Start of Block
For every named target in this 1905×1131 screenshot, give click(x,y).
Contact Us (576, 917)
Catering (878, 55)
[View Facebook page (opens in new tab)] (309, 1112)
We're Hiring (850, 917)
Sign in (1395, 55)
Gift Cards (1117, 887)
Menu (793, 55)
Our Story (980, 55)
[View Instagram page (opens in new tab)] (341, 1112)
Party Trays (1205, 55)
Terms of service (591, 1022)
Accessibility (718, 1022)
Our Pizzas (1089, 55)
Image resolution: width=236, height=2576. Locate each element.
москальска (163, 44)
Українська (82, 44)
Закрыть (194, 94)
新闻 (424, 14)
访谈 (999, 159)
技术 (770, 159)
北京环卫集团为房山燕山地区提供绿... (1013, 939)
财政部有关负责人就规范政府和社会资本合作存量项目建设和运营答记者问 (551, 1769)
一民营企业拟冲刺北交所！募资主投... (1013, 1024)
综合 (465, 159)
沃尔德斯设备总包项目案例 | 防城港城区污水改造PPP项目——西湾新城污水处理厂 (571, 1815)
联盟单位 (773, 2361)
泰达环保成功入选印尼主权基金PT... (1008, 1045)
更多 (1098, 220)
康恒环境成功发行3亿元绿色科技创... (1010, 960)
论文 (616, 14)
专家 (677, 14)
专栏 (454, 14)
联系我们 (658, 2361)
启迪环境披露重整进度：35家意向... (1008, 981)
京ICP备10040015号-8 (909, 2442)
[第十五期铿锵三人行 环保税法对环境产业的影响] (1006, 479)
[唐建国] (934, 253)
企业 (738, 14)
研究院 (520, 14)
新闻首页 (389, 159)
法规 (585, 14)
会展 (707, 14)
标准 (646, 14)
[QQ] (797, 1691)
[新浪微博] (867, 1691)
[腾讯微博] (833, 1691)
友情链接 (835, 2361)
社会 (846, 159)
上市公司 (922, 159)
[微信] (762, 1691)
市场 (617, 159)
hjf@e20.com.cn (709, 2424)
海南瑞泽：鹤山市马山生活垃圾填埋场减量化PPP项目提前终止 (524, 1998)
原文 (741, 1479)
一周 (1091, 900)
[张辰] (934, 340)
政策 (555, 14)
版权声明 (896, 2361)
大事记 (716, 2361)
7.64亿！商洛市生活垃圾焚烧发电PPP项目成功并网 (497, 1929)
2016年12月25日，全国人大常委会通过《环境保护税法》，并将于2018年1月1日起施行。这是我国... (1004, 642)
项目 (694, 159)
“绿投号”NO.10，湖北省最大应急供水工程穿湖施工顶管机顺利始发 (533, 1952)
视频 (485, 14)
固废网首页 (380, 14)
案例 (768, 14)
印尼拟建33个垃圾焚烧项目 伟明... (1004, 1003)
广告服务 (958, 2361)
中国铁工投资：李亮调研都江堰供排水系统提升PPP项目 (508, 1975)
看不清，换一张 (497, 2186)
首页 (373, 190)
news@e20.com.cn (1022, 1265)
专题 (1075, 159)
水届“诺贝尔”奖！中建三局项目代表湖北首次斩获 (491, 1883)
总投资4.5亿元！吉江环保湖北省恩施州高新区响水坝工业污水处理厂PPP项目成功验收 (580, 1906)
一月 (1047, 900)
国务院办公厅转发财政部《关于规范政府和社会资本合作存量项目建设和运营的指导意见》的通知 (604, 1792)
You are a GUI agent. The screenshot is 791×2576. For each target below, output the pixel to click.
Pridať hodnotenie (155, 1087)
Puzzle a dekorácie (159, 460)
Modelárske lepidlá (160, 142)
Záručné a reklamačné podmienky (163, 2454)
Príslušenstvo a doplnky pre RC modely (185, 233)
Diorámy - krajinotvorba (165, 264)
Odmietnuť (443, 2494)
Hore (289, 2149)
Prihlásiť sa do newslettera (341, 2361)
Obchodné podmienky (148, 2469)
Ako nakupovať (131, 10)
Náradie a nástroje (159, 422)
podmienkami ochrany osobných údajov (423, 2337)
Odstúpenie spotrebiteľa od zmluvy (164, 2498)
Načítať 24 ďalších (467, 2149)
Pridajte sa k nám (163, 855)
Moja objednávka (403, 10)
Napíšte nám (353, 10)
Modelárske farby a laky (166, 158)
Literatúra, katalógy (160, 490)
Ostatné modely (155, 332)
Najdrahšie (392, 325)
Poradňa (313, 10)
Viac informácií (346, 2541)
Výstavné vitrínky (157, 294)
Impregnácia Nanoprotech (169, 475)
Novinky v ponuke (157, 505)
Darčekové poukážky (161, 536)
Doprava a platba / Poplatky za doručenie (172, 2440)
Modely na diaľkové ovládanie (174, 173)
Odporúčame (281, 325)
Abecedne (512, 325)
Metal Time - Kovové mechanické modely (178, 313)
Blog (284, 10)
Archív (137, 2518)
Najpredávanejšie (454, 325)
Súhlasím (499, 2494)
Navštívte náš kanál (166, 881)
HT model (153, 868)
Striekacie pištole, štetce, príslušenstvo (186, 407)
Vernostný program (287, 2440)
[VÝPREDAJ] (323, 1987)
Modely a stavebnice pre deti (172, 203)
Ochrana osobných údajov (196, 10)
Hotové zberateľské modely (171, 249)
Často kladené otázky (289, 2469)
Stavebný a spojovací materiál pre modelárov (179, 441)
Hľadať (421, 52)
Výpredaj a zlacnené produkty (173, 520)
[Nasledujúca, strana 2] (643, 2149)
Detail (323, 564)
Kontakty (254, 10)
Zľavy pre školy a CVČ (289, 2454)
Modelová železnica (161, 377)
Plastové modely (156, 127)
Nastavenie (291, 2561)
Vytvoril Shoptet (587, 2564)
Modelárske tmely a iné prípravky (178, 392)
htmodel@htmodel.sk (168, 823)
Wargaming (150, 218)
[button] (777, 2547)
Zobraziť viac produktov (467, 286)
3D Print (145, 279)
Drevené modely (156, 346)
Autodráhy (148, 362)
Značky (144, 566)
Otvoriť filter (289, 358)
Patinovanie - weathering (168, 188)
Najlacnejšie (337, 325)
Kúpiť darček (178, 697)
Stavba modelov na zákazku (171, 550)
End of Block
> _What is required_:
Would you print all of the entries exactly as they stand?

> _Answer to the problem_:
For every named target in this 1905×1131 screenshot, give click(x,y).
Contact Us (576, 917)
Catering (878, 55)
[View Facebook page (opens in new tab)] (309, 1112)
We're Hiring (850, 917)
Sign in (1395, 55)
Gift Cards (1117, 887)
Menu (793, 55)
Our Story (980, 55)
[View Instagram page (opens in new tab)] (341, 1112)
Party Trays (1205, 55)
Terms of service (591, 1022)
Accessibility (718, 1022)
Our Pizzas (1089, 55)
Image resolution: width=236, height=2576. Locate each element.
москальска (163, 44)
Українська (82, 44)
Закрыть (194, 94)
新闻 (424, 14)
访谈 (999, 159)
技术 (770, 159)
北京环卫集团为房山燕山地区提供绿... (1013, 939)
财政部有关负责人就规范政府和社会资本合作存量项目建设和运营答记者问 (551, 1769)
一民营企业拟冲刺北交所！募资主投... (1013, 1024)
综合 (465, 159)
沃尔德斯设备总包项目案例 | 防城港城区污水改造PPP项目——西湾新城污水处理厂 (571, 1815)
联盟单位 (773, 2361)
泰达环保成功入选印尼主权基金PT... (1008, 1045)
更多 (1098, 220)
康恒环境成功发行3亿元绿色科技创... (1010, 960)
论文 (616, 14)
专家 (677, 14)
专栏 (454, 14)
联系我们 (658, 2361)
启迪环境披露重整进度：35家意向... (1008, 981)
京ICP备10040015号-8 (909, 2442)
[第十五期铿锵三人行 环保税法对环境产业的影响] (1006, 479)
[唐建国] (934, 253)
企业 (738, 14)
研究院 (520, 14)
新闻首页 (389, 159)
法规 (585, 14)
会展 (707, 14)
标准 (646, 14)
[QQ] (797, 1691)
[新浪微博] (867, 1691)
[腾讯微博] (833, 1691)
友情链接 (835, 2361)
社会 (846, 159)
上市公司 (922, 159)
[微信] (762, 1691)
市场 (617, 159)
hjf@e20.com.cn (709, 2424)
海南瑞泽：鹤山市马山生活垃圾填埋场减量化PPP项目提前终止 (524, 1998)
原文 (741, 1479)
一周 (1091, 900)
[张辰] (934, 340)
政策 (555, 14)
版权声明 (896, 2361)
大事记 (716, 2361)
7.64亿！商洛市生活垃圾焚烧发电PPP项目成功并网 (497, 1929)
2016年12月25日，全国人大常委会通过《环境保护税法》，并将于2018年1月1日起施行。这是我国... (1004, 642)
项目 (694, 159)
“绿投号”NO.10，湖北省最大应急供水工程穿湖施工顶管机顺利始发 (533, 1952)
视频 (485, 14)
固废网首页 (380, 14)
案例 (768, 14)
印尼拟建33个垃圾焚烧项目 伟明... (1004, 1003)
广告服务 (958, 2361)
中国铁工投资：李亮调研都江堰供排水系统提升PPP项目 (508, 1975)
看不清，换一张 (497, 2186)
首页 (373, 190)
news@e20.com.cn (1022, 1265)
专题 (1075, 159)
水届“诺贝尔”奖！中建三局项目代表湖北首次斩获 (491, 1883)
总投资4.5亿元！吉江环保湖北省恩施州高新区响水坝工业污水处理厂PPP项目成功验收 (580, 1906)
一月 (1047, 900)
国务院办公厅转发财政部《关于规范政府和社会资本合作存量项目建设和运营的指导意见》的通知 (604, 1792)
You are a GUI agent. The screenshot is 791×2576. For each target below, output the pixel to click.
Pridať hodnotenie (155, 1087)
Puzzle a dekorácie (159, 460)
Modelárske lepidlá (160, 142)
Záručné a reklamačné podmienky (163, 2454)
Príslušenstvo a doplnky pre RC modely (185, 233)
Diorámy - krajinotvorba (165, 264)
Odmietnuť (443, 2494)
Hore (289, 2149)
Prihlásiť sa do newslettera (341, 2361)
Obchodné podmienky (148, 2469)
Ako nakupovať (131, 10)
Náradie a nástroje (159, 422)
podmienkami ochrany osobných údajov (423, 2337)
Odstúpenie spotrebiteľa od zmluvy (164, 2498)
Načítať 24 ďalších (467, 2149)
Pridajte sa k nám (163, 855)
Moja objednávka (403, 10)
Napíšte nám (353, 10)
Modelárske farby a laky (166, 158)
Literatúra, katalógy (160, 490)
Ostatné modely (155, 332)
Najdrahšie (392, 325)
Poradňa (313, 10)
Viac informácií (346, 2541)
Výstavné vitrínky (157, 294)
Impregnácia Nanoprotech (169, 475)
Novinky v ponuke (157, 505)
Darčekové poukážky (161, 536)
Doprava a platba / Poplatky za doručenie (172, 2440)
Modely na diaľkové ovládanie (174, 173)
Odporúčame (281, 325)
Abecedne (512, 325)
Metal Time - Kovové mechanické modely (178, 313)
Blog (284, 10)
Archív (137, 2518)
Najpredávanejšie (454, 325)
Súhlasím (499, 2494)
Navštívte náš kanál (166, 881)
HT model (153, 868)
Striekacie pištole, štetce, príslušenstvo (186, 407)
Vernostný program (287, 2440)
[VÝPREDAJ] (323, 1987)
Modely a stavebnice pre deti (172, 203)
Ochrana osobných údajov (196, 10)
Hotové zberateľské modely (171, 249)
Často kladené otázky (289, 2469)
Stavebný a spojovací materiál pre modelárov (179, 441)
Hľadať (421, 52)
Výpredaj a zlacnené produkty (173, 520)
[Nasledujúca, strana 2] (643, 2149)
Detail (323, 564)
Kontakty (254, 10)
Zľavy pre školy a CVČ (289, 2454)
Modelová železnica (161, 377)
Plastové modely (156, 127)
Nastavenie (291, 2561)
Vytvoril Shoptet (587, 2564)
Modelárske tmely a iné prípravky (178, 392)
htmodel@htmodel.sk (168, 823)
Wargaming (150, 218)
[button] (777, 2547)
Zobraziť viac produktov (467, 286)
3D Print (145, 279)
Drevené modely (156, 346)
Autodráhy (148, 362)
Značky (144, 566)
Otvoriť filter (289, 358)
Patinovanie - weathering (168, 188)
Najlacnejšie (337, 325)
Kúpiť darček (178, 697)
Stavba modelov na zákazku (171, 550)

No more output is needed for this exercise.